The point is that end tidal CO2 will detect problems due to inhaling CO2 or due to CO2 retention whereas a CO2 monitor on the inhale side of a rebreather circuit will only tell you if you are inhaling CO2. Put another way, a diver could have dangerously high body CO2 levels due to CO2 retention, but the CO2 monitor on the inhale side would be showing zero. That is not to say that inhale CO2 monitors have no value, and it is possible to have both. Indeed, if you look at the capnography trace provided by doctormike you can see that it can show you: first, that the inhaled PCO2 falls to zero during inhalation (labelled phases 0 and 1), that is, there is no breakthrough; and second, what the end tidal PCO2 is at the end of exhalation. So you get the best of both worlds. However, this requires that the monitor itself is in the mouthpiece, or that gas is continuously sampled from the mouthpiece.

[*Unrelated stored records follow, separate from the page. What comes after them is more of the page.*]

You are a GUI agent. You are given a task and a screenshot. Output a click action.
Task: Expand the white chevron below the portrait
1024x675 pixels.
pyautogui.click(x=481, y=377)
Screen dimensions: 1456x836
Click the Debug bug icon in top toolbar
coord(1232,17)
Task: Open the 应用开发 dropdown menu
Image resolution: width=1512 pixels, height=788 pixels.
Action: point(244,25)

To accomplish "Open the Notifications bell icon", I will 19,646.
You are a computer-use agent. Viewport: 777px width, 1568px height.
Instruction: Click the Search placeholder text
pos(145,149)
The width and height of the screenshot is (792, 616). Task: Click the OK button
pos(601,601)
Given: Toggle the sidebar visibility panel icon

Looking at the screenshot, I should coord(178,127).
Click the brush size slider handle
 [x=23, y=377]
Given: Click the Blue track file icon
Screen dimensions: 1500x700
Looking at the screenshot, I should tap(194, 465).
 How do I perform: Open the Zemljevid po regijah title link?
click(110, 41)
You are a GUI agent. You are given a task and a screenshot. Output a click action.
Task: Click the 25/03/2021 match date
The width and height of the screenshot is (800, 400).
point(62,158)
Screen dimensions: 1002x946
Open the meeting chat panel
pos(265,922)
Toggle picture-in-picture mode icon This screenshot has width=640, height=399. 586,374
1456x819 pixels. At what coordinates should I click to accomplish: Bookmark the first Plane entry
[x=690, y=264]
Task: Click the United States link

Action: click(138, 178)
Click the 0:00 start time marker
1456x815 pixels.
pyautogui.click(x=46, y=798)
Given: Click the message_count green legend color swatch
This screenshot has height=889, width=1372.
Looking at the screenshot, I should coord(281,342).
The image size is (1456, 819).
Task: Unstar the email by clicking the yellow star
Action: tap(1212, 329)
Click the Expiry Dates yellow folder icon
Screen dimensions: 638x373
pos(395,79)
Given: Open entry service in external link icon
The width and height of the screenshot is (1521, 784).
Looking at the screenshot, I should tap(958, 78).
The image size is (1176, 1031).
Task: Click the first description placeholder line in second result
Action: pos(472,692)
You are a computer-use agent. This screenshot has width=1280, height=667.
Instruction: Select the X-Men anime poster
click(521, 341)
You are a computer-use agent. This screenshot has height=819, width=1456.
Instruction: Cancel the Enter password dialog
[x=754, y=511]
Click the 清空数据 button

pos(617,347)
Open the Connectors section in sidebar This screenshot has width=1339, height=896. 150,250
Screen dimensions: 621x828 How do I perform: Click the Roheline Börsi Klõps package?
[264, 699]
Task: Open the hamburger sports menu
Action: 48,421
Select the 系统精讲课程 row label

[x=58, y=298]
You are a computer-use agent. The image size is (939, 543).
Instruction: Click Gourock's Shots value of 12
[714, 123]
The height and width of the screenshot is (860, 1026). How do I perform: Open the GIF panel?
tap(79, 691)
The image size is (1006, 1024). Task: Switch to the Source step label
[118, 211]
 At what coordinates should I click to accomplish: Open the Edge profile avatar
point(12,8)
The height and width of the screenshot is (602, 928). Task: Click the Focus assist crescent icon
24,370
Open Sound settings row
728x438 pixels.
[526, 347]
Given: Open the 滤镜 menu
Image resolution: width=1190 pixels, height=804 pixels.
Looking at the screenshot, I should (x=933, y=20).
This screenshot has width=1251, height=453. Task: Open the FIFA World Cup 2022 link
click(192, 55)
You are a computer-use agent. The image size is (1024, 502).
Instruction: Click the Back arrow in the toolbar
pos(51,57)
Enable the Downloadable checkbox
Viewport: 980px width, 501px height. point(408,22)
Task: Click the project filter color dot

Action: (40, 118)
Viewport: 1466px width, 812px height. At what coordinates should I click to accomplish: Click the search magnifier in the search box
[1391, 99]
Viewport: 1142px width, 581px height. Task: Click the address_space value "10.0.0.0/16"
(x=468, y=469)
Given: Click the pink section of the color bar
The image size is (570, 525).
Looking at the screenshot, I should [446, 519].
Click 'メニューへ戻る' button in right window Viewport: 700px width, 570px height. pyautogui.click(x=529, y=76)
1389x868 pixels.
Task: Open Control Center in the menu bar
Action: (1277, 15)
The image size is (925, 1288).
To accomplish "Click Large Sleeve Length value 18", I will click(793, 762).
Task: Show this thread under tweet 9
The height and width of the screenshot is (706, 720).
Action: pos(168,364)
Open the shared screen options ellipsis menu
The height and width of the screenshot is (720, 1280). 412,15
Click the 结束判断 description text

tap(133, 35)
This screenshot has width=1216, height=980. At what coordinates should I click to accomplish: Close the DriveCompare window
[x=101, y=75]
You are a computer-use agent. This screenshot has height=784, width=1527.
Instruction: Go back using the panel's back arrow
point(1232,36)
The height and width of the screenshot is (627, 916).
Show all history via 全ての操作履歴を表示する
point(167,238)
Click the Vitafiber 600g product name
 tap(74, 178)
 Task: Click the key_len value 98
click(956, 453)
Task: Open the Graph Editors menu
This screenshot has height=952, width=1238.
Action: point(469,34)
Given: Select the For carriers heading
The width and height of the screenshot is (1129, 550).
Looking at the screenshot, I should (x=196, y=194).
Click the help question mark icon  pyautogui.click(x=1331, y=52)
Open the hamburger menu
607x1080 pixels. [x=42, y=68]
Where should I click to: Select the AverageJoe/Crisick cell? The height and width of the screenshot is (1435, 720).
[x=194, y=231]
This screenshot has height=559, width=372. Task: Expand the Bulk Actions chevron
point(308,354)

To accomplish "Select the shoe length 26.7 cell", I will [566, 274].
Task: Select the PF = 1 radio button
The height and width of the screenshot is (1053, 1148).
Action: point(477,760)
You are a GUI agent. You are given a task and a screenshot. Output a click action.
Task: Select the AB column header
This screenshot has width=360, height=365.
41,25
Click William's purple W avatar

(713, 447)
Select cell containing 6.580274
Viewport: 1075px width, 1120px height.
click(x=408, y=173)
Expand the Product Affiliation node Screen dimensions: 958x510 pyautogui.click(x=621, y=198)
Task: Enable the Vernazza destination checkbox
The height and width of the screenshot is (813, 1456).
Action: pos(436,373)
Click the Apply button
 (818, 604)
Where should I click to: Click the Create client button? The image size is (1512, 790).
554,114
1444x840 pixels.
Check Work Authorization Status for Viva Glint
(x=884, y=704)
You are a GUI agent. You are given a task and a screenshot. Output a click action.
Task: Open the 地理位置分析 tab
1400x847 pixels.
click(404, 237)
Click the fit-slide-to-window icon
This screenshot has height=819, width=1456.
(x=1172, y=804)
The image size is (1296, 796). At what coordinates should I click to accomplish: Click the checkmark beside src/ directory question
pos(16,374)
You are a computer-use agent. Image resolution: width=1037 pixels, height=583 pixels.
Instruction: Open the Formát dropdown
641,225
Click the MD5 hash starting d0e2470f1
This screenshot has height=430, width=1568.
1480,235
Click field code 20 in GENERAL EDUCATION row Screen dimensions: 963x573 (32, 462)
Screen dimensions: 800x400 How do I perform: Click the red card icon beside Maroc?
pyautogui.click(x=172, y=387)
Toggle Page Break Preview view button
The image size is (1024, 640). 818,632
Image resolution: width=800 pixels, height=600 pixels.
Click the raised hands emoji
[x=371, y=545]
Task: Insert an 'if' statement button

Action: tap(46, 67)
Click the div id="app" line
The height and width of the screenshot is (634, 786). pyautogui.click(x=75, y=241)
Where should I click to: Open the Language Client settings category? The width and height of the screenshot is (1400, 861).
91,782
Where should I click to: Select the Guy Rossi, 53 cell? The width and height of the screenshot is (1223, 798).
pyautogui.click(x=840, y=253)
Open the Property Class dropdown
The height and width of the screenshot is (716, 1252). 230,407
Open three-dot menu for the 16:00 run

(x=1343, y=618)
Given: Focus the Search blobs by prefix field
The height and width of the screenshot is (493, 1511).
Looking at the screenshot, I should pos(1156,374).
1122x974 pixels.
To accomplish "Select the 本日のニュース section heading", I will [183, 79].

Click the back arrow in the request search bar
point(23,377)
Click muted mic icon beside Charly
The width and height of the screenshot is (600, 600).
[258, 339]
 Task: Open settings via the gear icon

No one has managed to achieve this in a rebreather yet. As others have suggested, this relates in part to the challenges of putting an infra-red CO2 sensor in a 100% humid environment. The Apocalypse iCCR was designed to monitor end tidal CO2, but the original description of their methodology (almost 10 years ago now) was flawed, and a description of subsequent modifications is difficult to interpret and yet to be verified. They are still saying it is coming but who would know.

Simon M
 
Yes sorry to generate so much work for you responding Simon lol. I wasn't trying to suggest that it wasn't possible to measure CO2 in a meaningful way because workloads were variable.

The bigger issue I see with insulation in general is that its another variable that clearly influences scrubber efficiency but that is challenging to track by the diver with actual data. I forget if it was Craig Clark or someone else who demonstrated that while you would think that lower workload would extend scrubber duration, it can actually shorten it because the stack temperature isn't as warm and media efficiency declines overwhelm the lower Co2 production.

Not holding my breath for a useful Co2 sensor anytime soon.